Seul un être conscient, pour qui le réel ne se réduit pas au fait et à ses inclinations, peut avoir l’idée de devoir. La conscience est ainsi la condition de l’idée de devoir. Sans la représentation d’une autre action possible, sans cette distance critique par rapport au fait, l’idée de devoir serait impossible. C’est parce que l’homme n’adhère pas complètement à la réalité sensible qu’il peut concevoir un autre monde possible et opposer à l’être un devoir-être, au réel un idéal. Cette idée de devoir-être est d’autant plus complexe qu’elle remet en cause l’opposition superficielle du réel et de l’idée, car les devoirs ne sont pas moins réels que les faits.
Il serait en effet abusif de considérer que le devoir est simplement subjectif : il y a une réalité objective du devoir, de ses énoncés prescriptifs qui commandent des conduites souvent ignorées. Ainsi, le devoir peut certes ne susciter aucun sentiment et être absolument ignoré, il n’en reste pas moins objectif, au sens où il est objectivement attendu.
Questions :
1. En quoi la notion de devoir moral a-t-elle pour condition la distinction du possible et du réel ?
2. Qu'est-ce qui, dans le mouvement de la conscience de soi, permet la représentation de possibilités irréductibles aux seuls faits réels ?
3. Quelles difficultés, par voie de conséquence, la possibilité que nous avons de préférer le possible au réel pose-t-elle ?
4. En quoi cependant la distinction du possible et du réel ne peut-elle pas se confondre, en ce qui concerne le devoir moral, avec la distinction de l'idée et du réel ?
5. En quoi la réalité objective de nos devoirs consiste-t-elle ? Quelle difficulté philosophique soulève-t-elle dès lors ?
Peut-on distinguer le devoir et l'obligation ?
En ce sens, il est possible de distinguer l’obligation (subjective) du devoir (objectif).
Certes, l’obligation vient du latin obligatio qui signifie précisément devoir, mais aussi lier (ligare). L'obligation nous lie. L’étymologie semble ainsi confondre en partie ce qu’il nous faut cependant distinguer.
Le plus souvent, la conscience d’un devoir conduit à un sentiment d’obligation - d'être lié. Nous avons le devoir de dire la vérité, mais nous nous sentons obligé de la dire. L’obligation morale apparaît ainsi comme la dimension vécue, ou subjective, du devoir.
Toutefois, force est de constater que les devoirs ne se traduisent pas tous et toujours par un sentiment d’obligation. Certains devoirs peuvent ne conduire à aucun sentiment d’obligation. Ils sont alors sans force, sans vie, comme lettre morte.

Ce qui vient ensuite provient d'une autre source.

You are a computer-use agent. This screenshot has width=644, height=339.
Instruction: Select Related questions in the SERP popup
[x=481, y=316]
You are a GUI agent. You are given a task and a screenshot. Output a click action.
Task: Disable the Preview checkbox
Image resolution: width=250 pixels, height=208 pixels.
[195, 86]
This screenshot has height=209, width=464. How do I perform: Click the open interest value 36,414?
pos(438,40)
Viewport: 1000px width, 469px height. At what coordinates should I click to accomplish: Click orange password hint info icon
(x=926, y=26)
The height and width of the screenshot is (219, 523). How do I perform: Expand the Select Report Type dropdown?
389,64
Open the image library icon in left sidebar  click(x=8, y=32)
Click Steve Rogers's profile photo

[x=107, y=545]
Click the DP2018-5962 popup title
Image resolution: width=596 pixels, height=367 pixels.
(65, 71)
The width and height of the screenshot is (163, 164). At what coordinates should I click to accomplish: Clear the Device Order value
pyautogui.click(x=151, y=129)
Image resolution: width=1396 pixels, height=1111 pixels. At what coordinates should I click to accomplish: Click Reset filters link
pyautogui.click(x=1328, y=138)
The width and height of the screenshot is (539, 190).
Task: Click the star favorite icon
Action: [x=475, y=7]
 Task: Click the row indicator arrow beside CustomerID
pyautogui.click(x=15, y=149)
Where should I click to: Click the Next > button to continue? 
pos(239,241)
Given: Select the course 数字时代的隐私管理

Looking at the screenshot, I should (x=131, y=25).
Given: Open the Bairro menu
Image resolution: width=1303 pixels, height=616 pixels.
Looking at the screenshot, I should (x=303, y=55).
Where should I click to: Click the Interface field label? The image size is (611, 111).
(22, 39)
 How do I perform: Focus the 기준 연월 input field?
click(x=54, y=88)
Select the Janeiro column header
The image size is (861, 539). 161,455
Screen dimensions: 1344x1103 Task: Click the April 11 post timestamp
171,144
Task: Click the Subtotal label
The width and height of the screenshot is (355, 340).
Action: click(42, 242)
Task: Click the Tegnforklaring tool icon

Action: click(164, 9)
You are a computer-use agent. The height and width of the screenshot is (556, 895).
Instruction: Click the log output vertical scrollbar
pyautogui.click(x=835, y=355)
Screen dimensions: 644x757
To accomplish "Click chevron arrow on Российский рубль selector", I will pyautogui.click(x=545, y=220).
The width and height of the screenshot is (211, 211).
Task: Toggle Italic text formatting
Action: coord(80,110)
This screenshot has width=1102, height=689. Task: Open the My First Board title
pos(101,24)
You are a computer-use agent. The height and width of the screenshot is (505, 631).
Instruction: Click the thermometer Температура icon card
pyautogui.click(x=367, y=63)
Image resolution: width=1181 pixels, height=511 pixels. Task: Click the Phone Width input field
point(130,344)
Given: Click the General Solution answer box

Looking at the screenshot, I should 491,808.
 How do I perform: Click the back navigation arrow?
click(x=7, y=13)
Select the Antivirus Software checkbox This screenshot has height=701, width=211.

Il semble y avoir ici une contradiction : le devoir dépend de la conscience d’un idéal et pourtant cette conscience n’est pas subjective, individuelle, mais collective et objective.
Questions :
1. Dès lors, comment rendre compte de la réalité de nos devoirs ? Sur quoi se fonde-t-elle ?
2. Comment expliquer qu’il existe un idéal commun ?
3. Quelle est l’origine de nos devoirs ? Est-elle sociale ?
Réflexion :
À partir des éléments mobilisés dans cette analyse, demandez-vous ce qui caractérise le devoir moral.